If you needed to set your OpenOffice language to "English (Australia)", it may be that your original Windows installation was incorrectly set to Microsoft's default US locale and language. If you had configured Windows to Australian settings, these may have instead been inherited automatically by OpenOffice. When Windows 10 was installed, one of the first things that should have been done - if this didn't happen automatically - was to ensure that the regional and language settings in Windows itself were again set appropriately.

I'm surprised that upgrading Windows should change your OpenOffice options, but perhaps - since you say this was done without your knowledge - you will not know whether a fresh installation of OpenOffice was made or whether your OpenOffice profile was unhelpfully deleted by whoever did the job in your absence. You can easily reset the language options, of course - exactly as you describe. But the best way is to get the Windows settings right first.

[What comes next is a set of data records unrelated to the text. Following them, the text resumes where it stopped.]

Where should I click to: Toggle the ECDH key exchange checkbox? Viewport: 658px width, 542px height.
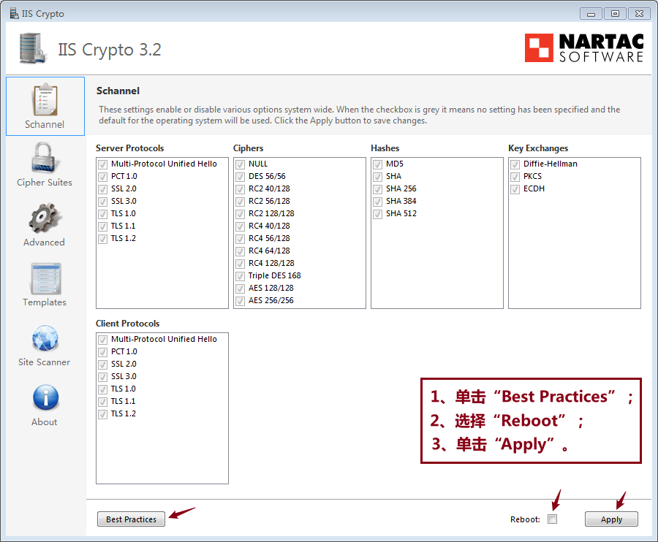click(x=515, y=189)
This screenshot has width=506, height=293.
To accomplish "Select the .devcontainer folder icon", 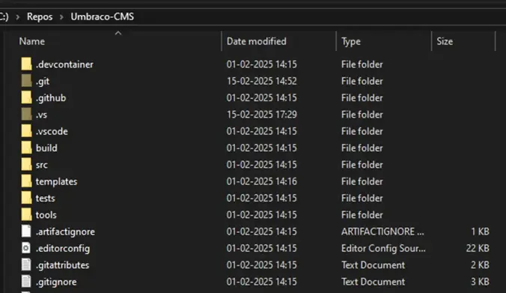I will [26, 64].
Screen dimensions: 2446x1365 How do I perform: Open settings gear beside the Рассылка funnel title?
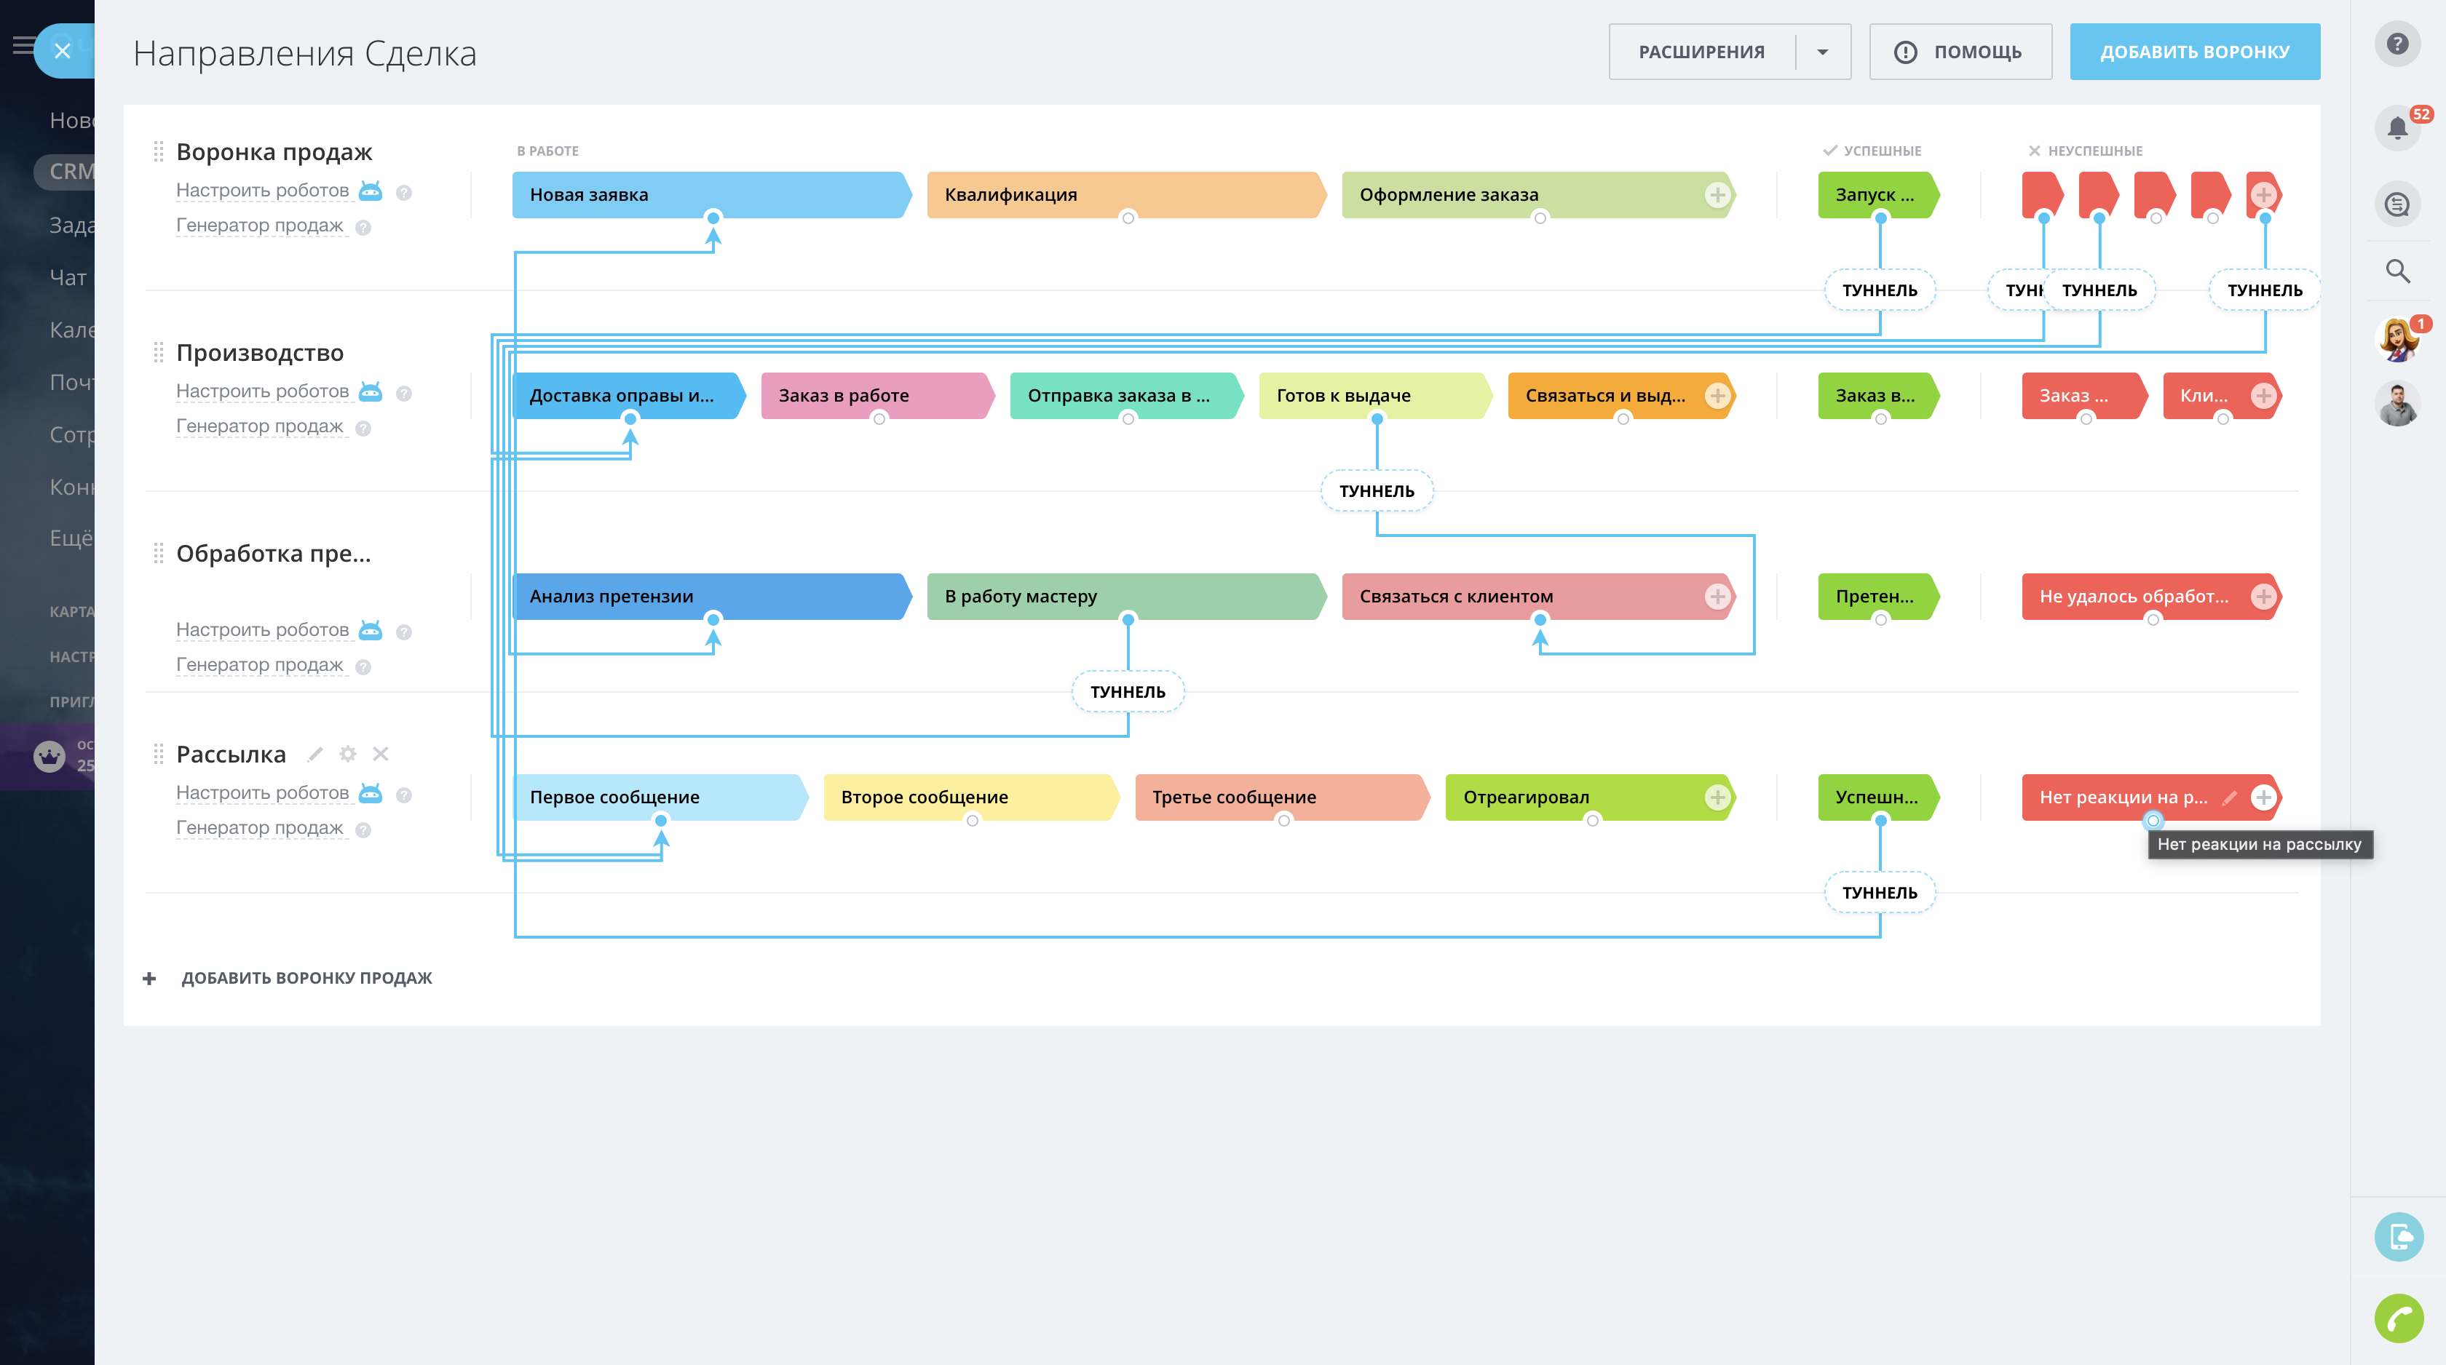tap(348, 754)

This changed formatting such as dates in all my OpenOffice Calc files. When I reset the formatting in the Options all the dates became corrupted and ended up being shown as a four year and one day difference in everything. The only thing I could do then, apart from going through all the settings for OpenOffice in the Options in case anything else had been changed, was to start new files for everything I was currently wanting to use from the date I found the errors. The old files I have retained are of very little use to me now.

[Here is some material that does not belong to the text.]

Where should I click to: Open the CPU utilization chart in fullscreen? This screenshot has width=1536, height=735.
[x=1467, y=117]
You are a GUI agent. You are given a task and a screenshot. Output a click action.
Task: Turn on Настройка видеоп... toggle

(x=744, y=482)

You are right to say that you should have been able to attend to this - very easily, I hope - in the OpenOffice options. Dates are stored as the number of days from a date origin. There are three choices for this origin - for consistency with other software - and these are provided at Tools | Options... | OpenOffice Calc | Calculate | Date. (The one-day difference between one pair is to cope with Microsoft's erroneous belief, built into Microsoft Excel and itself inherited from Lotus 1-2-3, that 1900 was a leap year and that 29 February 1900 existed. It didn't.) One pair of these options differs by exactly four years and one day, so resetting this to whatever you had previously used may have solved your problem instantly and without reconstructing your spreadsheets.

I sympathise with your predicament and don't mean to belittle your problem. Indeed, these matters are so interdependent on various settings and software versions that - despite my confident belief - I do not guarantee what I've suggested.